The Community Chest was Rochester’s version of the United Way. It was “the major reservoir of charity funds and the pride of the city establishment. Its directors each year include[d] the chief corporate officers of such firms as Xerox, Eastman Kodak, Bausch & Lomb and the banks.”109 Walter Cooper, the architect for much of Rochester’s antipoverty program, recalled approaching the Community Chest for funding to establish an Urban League chapter. “They came forth,” Cooper recalled, “with forty-nine thousand dollars.”110 The Community Chest and many of the city’s industrial leaders hoped an Urban League chapter would blunt FIGHT’s popularity.

Yet not everyone in Black Rochester felt the need to choose between the newly formed Urban League chapter and FIGHT. One person who sought to split the difference was John Mitchell, at once a founding member of the Urban League chapter and a FIGHT supporter. Mitchell, however, was something of the exception. He recalled the class distinction between the two organizations: “The Urban League … picked up the banner and started comin’ in and bringin’ in more of the middle or professional Blacks into the Urban League.” Such cleavages in turn served to fuel the oppositional consciousness of FIGHT and its leader, Minister Florence.
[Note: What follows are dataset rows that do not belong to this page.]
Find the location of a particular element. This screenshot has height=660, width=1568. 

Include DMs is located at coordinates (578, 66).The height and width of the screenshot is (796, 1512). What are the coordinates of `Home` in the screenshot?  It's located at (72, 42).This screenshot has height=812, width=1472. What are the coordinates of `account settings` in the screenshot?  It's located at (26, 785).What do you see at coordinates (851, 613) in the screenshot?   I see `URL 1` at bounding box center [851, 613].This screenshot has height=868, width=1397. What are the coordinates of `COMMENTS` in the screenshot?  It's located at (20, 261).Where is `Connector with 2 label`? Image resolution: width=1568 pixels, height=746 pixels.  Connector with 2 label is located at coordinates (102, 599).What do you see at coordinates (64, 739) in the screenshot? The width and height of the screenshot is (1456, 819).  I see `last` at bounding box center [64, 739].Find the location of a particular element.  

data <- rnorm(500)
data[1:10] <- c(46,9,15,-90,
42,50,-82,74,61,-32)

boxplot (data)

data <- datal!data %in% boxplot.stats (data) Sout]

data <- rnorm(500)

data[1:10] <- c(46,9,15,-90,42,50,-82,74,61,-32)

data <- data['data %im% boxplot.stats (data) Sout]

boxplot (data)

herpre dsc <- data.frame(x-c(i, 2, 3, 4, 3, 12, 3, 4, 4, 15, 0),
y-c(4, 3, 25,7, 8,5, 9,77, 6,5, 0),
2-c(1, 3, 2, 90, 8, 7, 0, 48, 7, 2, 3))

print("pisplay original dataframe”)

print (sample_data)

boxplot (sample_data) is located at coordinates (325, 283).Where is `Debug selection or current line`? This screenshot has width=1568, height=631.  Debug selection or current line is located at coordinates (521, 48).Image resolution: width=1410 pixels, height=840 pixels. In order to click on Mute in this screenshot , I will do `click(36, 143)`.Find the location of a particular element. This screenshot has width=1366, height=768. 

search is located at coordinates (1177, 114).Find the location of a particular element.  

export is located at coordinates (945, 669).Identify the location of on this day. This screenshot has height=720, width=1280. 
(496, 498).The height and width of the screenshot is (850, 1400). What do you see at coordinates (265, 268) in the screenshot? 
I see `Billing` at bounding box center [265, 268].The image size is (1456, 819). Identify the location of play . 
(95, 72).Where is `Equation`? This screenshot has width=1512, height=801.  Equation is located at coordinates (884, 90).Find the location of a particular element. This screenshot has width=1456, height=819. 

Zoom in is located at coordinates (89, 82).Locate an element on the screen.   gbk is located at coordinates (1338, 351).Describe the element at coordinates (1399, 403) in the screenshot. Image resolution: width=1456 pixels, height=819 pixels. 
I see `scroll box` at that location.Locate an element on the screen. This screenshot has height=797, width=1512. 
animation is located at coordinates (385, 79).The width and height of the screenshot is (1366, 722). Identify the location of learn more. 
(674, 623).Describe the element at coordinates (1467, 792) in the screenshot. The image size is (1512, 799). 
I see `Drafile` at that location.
Marcus Alexis, a professor of economics and one-time president of the Urban League, noted that some FIGHT members disparaged the educational attainment of many in the League: “You know, the same old names: [Drs.] Knox, Lee, Cooper, Woodward, and Alexis. And we were known as the Ph.D.’s.… And then of course, three of the Ph.D.’s worked at Kodak.”111 These African American PhDs working at Kodak felt their skills and experience with the business community offered them an opportunity to fulfill the Urban League’s mission. The question was whether the business community would actually fund the Urban League to bring real change to Black Rochester, or just use it as a foil in the fight against FIGHT.